**Task details**
Produce an exact transcription of every entry.

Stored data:
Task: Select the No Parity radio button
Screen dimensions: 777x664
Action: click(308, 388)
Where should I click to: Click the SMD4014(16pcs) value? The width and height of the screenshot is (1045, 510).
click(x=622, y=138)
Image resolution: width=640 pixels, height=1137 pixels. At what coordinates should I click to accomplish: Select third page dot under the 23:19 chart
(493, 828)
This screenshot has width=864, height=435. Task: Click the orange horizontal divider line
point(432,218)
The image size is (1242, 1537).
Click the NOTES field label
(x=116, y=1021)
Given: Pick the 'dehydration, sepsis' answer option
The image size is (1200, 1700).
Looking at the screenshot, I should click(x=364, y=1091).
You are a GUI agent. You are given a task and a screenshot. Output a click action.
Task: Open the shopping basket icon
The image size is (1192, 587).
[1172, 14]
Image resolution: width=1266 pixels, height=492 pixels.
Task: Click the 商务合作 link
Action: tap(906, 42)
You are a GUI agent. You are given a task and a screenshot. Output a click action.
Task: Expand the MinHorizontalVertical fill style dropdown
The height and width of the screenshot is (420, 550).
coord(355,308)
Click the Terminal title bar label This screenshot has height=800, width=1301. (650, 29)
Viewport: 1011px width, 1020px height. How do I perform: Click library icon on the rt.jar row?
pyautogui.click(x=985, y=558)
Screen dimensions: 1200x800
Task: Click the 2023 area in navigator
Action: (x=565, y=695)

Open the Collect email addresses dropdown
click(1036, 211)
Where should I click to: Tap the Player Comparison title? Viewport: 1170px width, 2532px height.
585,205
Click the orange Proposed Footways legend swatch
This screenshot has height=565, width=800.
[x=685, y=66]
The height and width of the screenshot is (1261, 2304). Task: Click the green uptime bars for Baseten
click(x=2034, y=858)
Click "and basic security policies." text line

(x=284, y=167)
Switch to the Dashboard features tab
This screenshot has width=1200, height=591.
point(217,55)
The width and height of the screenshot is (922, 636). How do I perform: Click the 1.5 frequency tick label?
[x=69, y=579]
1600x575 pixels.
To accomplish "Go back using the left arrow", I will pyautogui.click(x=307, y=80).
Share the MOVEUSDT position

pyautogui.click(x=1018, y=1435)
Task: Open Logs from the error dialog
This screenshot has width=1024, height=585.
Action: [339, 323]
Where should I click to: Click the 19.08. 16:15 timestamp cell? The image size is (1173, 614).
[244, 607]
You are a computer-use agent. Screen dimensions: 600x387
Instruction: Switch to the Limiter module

**Task solution**
Task: Select the No Parity radio button
Screen dimensions: 777x664
Action: click(308, 388)
Where should I click to: Click the SMD4014(16pcs) value? The width and height of the screenshot is (1045, 510).
click(x=622, y=138)
Image resolution: width=640 pixels, height=1137 pixels. At what coordinates should I click to accomplish: Select third page dot under the 23:19 chart
(493, 828)
This screenshot has width=864, height=435. Task: Click the orange horizontal divider line
point(432,218)
The image size is (1242, 1537).
Click the NOTES field label
(x=116, y=1021)
Given: Pick the 'dehydration, sepsis' answer option
The image size is (1200, 1700).
Looking at the screenshot, I should click(x=364, y=1091).
You are a GUI agent. You are given a task and a screenshot. Output a click action.
Task: Open the shopping basket icon
The image size is (1192, 587).
[1172, 14]
Image resolution: width=1266 pixels, height=492 pixels.
Task: Click the 商务合作 link
Action: tap(906, 42)
You are a GUI agent. You are given a task and a screenshot. Output a click action.
Task: Expand the MinHorizontalVertical fill style dropdown
The height and width of the screenshot is (420, 550).
coord(355,308)
Click the Terminal title bar label This screenshot has height=800, width=1301. (650, 29)
Viewport: 1011px width, 1020px height. How do I perform: Click library icon on the rt.jar row?
pyautogui.click(x=985, y=558)
Screen dimensions: 1200x800
Task: Click the 2023 area in navigator
Action: (x=565, y=695)

Open the Collect email addresses dropdown
click(1036, 211)
Where should I click to: Tap the Player Comparison title? Viewport: 1170px width, 2532px height.
585,205
Click the orange Proposed Footways legend swatch
This screenshot has height=565, width=800.
[x=685, y=66]
The height and width of the screenshot is (1261, 2304). Task: Click the green uptime bars for Baseten
click(x=2034, y=858)
Click "and basic security policies." text line

(x=284, y=167)
Switch to the Dashboard features tab
This screenshot has width=1200, height=591.
point(217,55)
The width and height of the screenshot is (922, 636). How do I perform: Click the 1.5 frequency tick label?
[x=69, y=579]
1600x575 pixels.
To accomplish "Go back using the left arrow", I will pyautogui.click(x=307, y=80).
Share the MOVEUSDT position

pyautogui.click(x=1018, y=1435)
Task: Open Logs from the error dialog
This screenshot has width=1024, height=585.
Action: [339, 323]
Where should I click to: Click the 19.08. 16:15 timestamp cell? The image size is (1173, 614).
[244, 607]
You are a computer-use agent. Screen dimensions: 600x387
Instruction: Switch to the Limiter module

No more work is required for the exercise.